The 24th annual Indo-Pacific Chiefs of Defense (CHODs) Conference, held in Sydney this year, has concluded.
The conference was co-hosted by the Australian Defence Force and US Indo-Pacific Command, represented by Chief of the Defence Force, General Angus Campbell, and Commander US Indo-Pacific Command, Admiral John C. Aquilino.
Bringing together senior military leaders from twenty-seven countries, the conference promoted rules-based order in the Indo-Pacific. Discussions centered on the security implications of climate change, advanced technologies, and the conflicts in Ukraine and Indo-Pacific.
Chief of Staff, Joint Staff of the Japan Self-Defense Forces, General Kōji Yamazaki, proposed the theme, saying he recognised the strategic realignment in the Indo-Pacific region.
“The challenges we face are bigger than any one country,” General Yamazaki said.
“Only by working together, can we realise our shared vision for a secure, prosperous and inclusive Indo-Pacific of independent, sovereign and resilient states.”

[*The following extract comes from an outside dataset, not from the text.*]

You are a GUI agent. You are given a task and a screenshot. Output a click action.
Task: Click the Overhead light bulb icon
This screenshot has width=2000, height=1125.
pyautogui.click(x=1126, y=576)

“I am encouraged by the focus this year on climate change - an issue that threatens the livelihoods, security, and wellbeing of the peoples of the Pacific,” said Brigadier General Lord Fielakepa, Chief of Defence Staff of His Majesty’s Armed Forces in Tonga.

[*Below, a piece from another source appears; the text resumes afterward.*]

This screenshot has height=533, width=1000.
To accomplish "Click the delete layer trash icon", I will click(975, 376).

“We are committed to working with our partners and the Pacific family to address impacts of climate change and to ensure we come to each other’s assistance in times of need.”
Lieutenant-General Melvyn Ong, Chief of Defence Force, Singapore Armed Forces, said the Defense Chiefs discussed and exchanged views on a wide range of security issues including climate security challenges, advanced technologies, and their impact on security cooperation and regional stability.
“We have also reaffirmed our strong friendship and commitment towards addressing these contemporary security challenges together,” he said.
During the conference, the Chiefs of Defense agreed to increase the complexity and frequency of mini-lateral training exercises, increase information sharing, and increase diversity in their ranks.
Admiral Aquilino said the conference continued to foster the strong military-to-military relationships that enable the United States and its allies and partners to cooperate effectively in the Indo-Pacific.
“Regional collaboration and open dialogue are essential to navigating common challenges in our strategic environment,” he said.
“It’s more important than ever for these meetings to pursue collective solutions to the real and evolving security environment we all face.”
General Angus Campbell reflected on the meetings with his counterparts discussing common challenges, shared goals, and pathways to greater cooperation.
“Australia is committed to regional security, preserving peace through maintaining an open, inclusive, and resilient Indo-Pacific,” he said.
“As military chiefs, we all have a role in achieving that outcome.”